Ahmet Gezmen

Astrositik Tümörlerde Moleküler Sınıflandırma: Güncel Durum ve Klinik Önemi

, ,

Bu yazı, astrositik tümörlerin infiltratif/diffüz alt tiplerinin moleküler sınıflandırmasına odaklanmaktadır.

Giriş: Astrositik tümörler, erişkinlerde en sık rastlanan primer beyin tümörleri arasında yer alır. Astrositomlar ve glioblastomlar infiltratif büyüme özellikleri nedeniyle tedavi açısından zordur ve yüksek mortaliteye sahiptir. Geleneksel histopatolojik sınıflandırma tekniği tek başına prognozu tam yansıtmayabilir; bu nedenle son yıllarda moleküler belirteçlerin önemi öne çıkmıştır. 2016 WHO’nun ardından yayımlanan WHO 2021 (CNS5) sınıflandırması, moleküler alt tipleri birincil tanı kriteri olarak benimsemiş ve tanıda IDH mutasyonları başta olmak üzere çeşitli genetik belirteçleri esas almıştır. Bu yaklaşım, sınıflandırma doğruluğunu artırmış ve tedavi kararlarını moleküler alt tiplere göre yönlendirmede kritik rol oynamıştır.

WHO 2021’e Göre Astrositik Tümör Sınıflandırması

WHO 2021 sınıflandırması, erişkin tip Glial tümörlerini üç ana kategoriye ayırır: “Astrositoma, IDH-mutant”; “Oligodendroglioma, IDH-mutant ve 1p/19q kodel.”; ve “Glioblastoma, IDH-wildtype”. Eskiden ayrı tümör tipleri olarak sınıflandırılan IDH-mutant astrositik tümörler, tek bir tümör tipi (Astrositoma, IDH-mutant) altında toplanmış ve WHO dereceleri (2, 3 veya 4) moleküler bulgulara göre verilmiştir. Örneğin, homozigot CDKN2A/B delesyonu varlığı, hastanın mikrovasküler proliferasyon veya nekroz göstermese bile tümörü otomatik olarak Grade IV olarak derecelendirir.

IDH-wildtype (IDHwt) astrositomlar ise erişkinlerde, genetik özelliklerinden biri veya birkaçı mevcutsa glioblastoma olarak kabul edilir. Yeni kural olarak IDHwt gliomlarda EGFR amplifikasyonu, TERT promotor mutasyonu veya kromozom +7/-10 değişikliği varlığı, tümörün glioblastoma, IDH-wildtype (WHO G4) olarak sınıflanması için yeterlidir. Bu nedenle mikroskopik olarak düşük dereceli görünen bir IDHwt astrositik tümörde bu moleküler değişikliklerden biri saptanırsa, glioblastoma tanısı konur.

Tablo 1’de başlıca astrositik tümör tipleri ve karakteristik moleküler özellikleri özetlenmiştir. Örneğin, Astrositoma, IDH-mutant tümörleri sıklıkla IDH1/2 mutasyonu, ATRX kaybı ve TP53 mutasyonu taşır; Oligodendroglioma ise 1p/19q kodelasyonu ve TERT promotor mutasyonu içerir. Pilocytic astrositom gibi sınırlı (WHO G1) tümörlerde ise KIAA1549-BRAF füzyonları görülür.

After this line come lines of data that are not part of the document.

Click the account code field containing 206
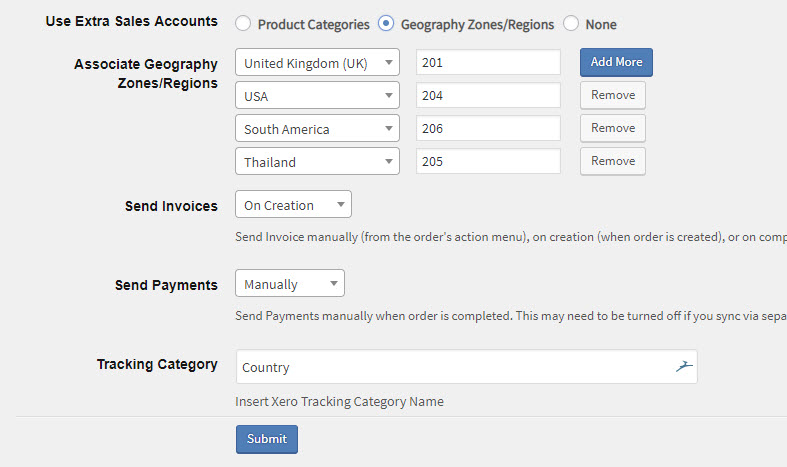787x467 pixels. (488, 129)
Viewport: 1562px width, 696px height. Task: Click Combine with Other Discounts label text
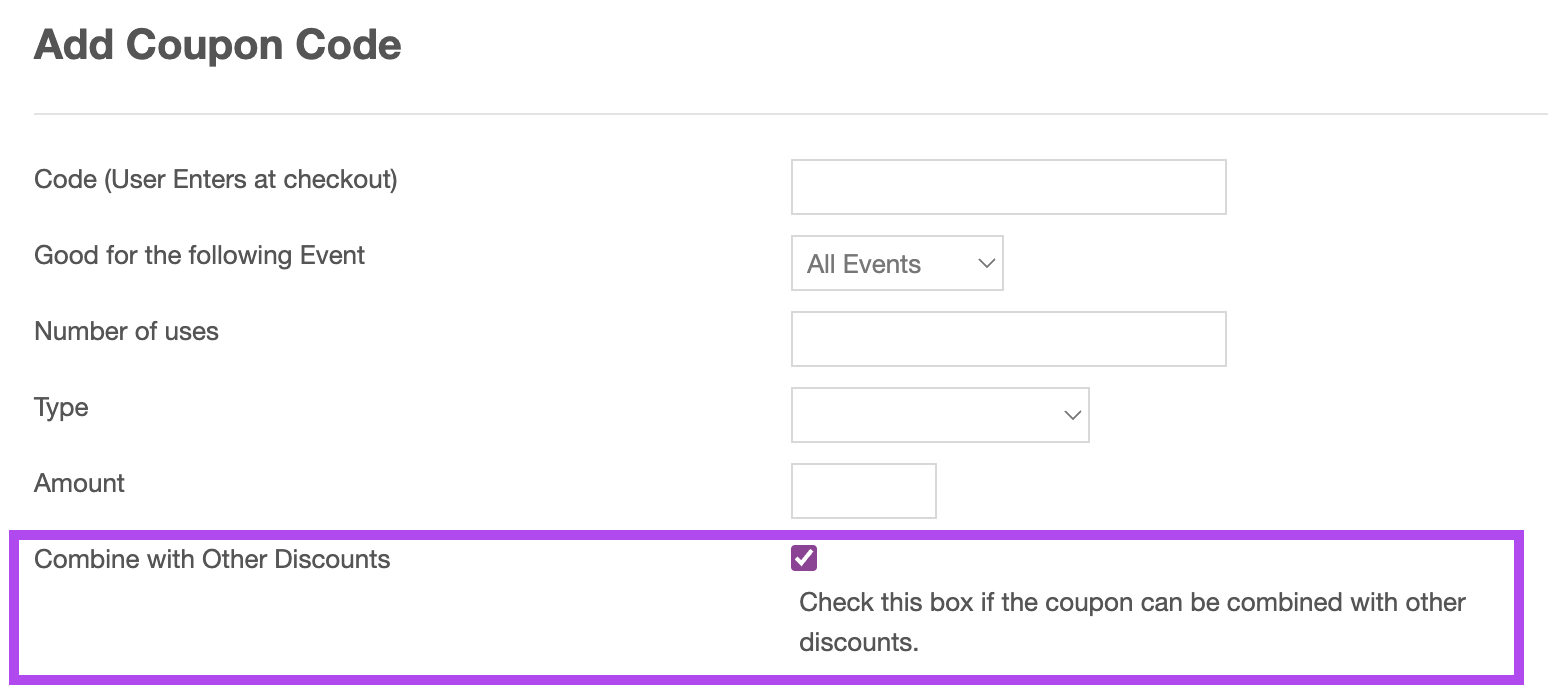tap(212, 559)
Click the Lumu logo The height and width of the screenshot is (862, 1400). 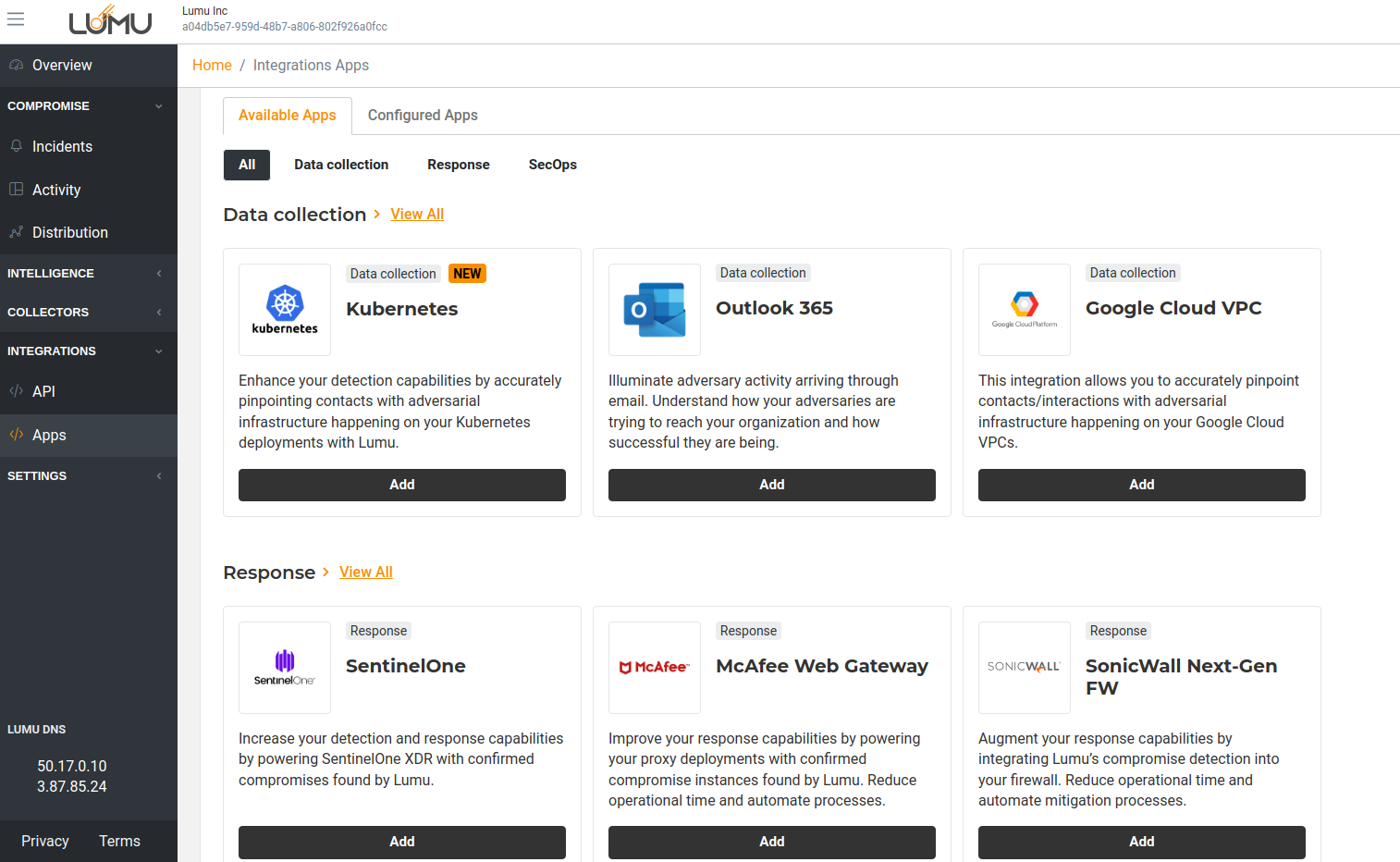pos(110,20)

Tümör tipi (WHO 2021)WHO DerecesiTemel moleküler belirteçler
Astrositoma, IDH-mutant (astrositoma)G2-4IDH1/2 mutasyonu; ATRX kaybı; TP53 mutasyonu; CDKN2A/B homozigot delesyon (G4)
Oligodendroglioma, IDH-mutant + 1p/19q kod.G2-3IDH1/2 mutasyonu; 1p/19q kodelasyonu; TERT promotor mutasyonu; CIC, FUBP1 mutasyonları
Glioblastoma, IDH-wildtypeG4IDH-wt; TERT promotor mutasyonu; EGFR amplifikasyonu; +7/-10 kromozomal değişiklikleri
Pilositik astrositomG1KIAA1549-BRAF füzyonu; diğer BRAF mutasyonları; NF1 mutasyonu
Plezmorfik ksantoastrositom (PXA)G2 (nadiren G3)BRAF V600E mutasyonu; CDKN2A/B delesyonu
Yüksek dereceli piloid astrositom (HGAP)G3BRAF mutasyonu; NF1 mutasyonu; ATRX mutasyonu; CDKN2A/B delesyonu

Temel Moleküler Belirteçler

  • IDH1/2 mutasyonları: Gliomların sınıflandırmasında merkezi önemdedir. IDH mutasyonları genellikle genç hastalarda görülür ve belirgin bir prognostik üstünlüğe sahipti. Gerçekten de IDH-mutant glial tümörlerin median sağkalımı, IDH-wildtype’e kıyasla anlamlı derecede yüksektir. Örneğin yeni çalışmalarda IDH-mutant Grade II astrositom veya oligodendrogliom olgularında IDH inhibitörleri (ivosidenib, vorasidenib) ciddi PFS uzaması sağlamış ve FDA onayı almıştır. Bu nedenle IDH durumu hem tanısal hem de tedavi yönünden kritiktir.
  • ATRX mutasyonu/kayıpları: ATRX geni genellikle IDH-mutant astrositomalarda inaktiftir. ATRX proteininin kaybı, IDH-mutant oligoastrositom ayrımı için kullanılabilir ve 1p/19q testi yapılamıyorsa astrocytoma lehine bir gösterge sayılır. Tersine, oligodendrogliomlarda ATRX genellikle korunduğundan ATRX kaybı astrocytoma tanısını güçlendirir.
  • TP53 mutasyonu: TP53 tümör supressör gen mutasyonları, özellikle IDH-mutant astrositomalarda sık rastlanan başka bir belirteçtir. TP53 mutasyonu hücre döngüsü kontrolünün bozulmasına yol açarak tümör progresyonunu hızlandırır. Örneğin IDH-mutant astrositomalarda TP53’ün özellikle R273C hot-spot mutasyonu %20–30 oranında görülmüş ve bu mutasyona sahip tümörler diğerlerinden daha kötü sağkalım göstermiştir. Genel olarak TP53 mutasyonu, IDH-mutant astrocytoma biyolojisinde önemli rol oynar.
  • CDKN2A/B deletions: CDKN2A ve CDKN2B tümör baskılayıcı genlerinin homozigot kaybı, 2021 WHO’ya göre IDH-mutant astrositomları Grade IV’a yükselten en önemli moleküler kriterlerden biridir. Yani bu delesyon varlığında tümör ne kadar histolojik olarak düşük dereceli görünse de yüksek dereceli kabul edilir. CDKN2A/B deleteleri ayrıca kötü prognoz ile ilişkilidir. Son yayınlar, CDKN2A mutasyonu veya delesyonunun, tümör progresyonunu hızlandırıp progresyonsuz ve genel sağkalımı anlamlı düşürdüğünü göstermiştir.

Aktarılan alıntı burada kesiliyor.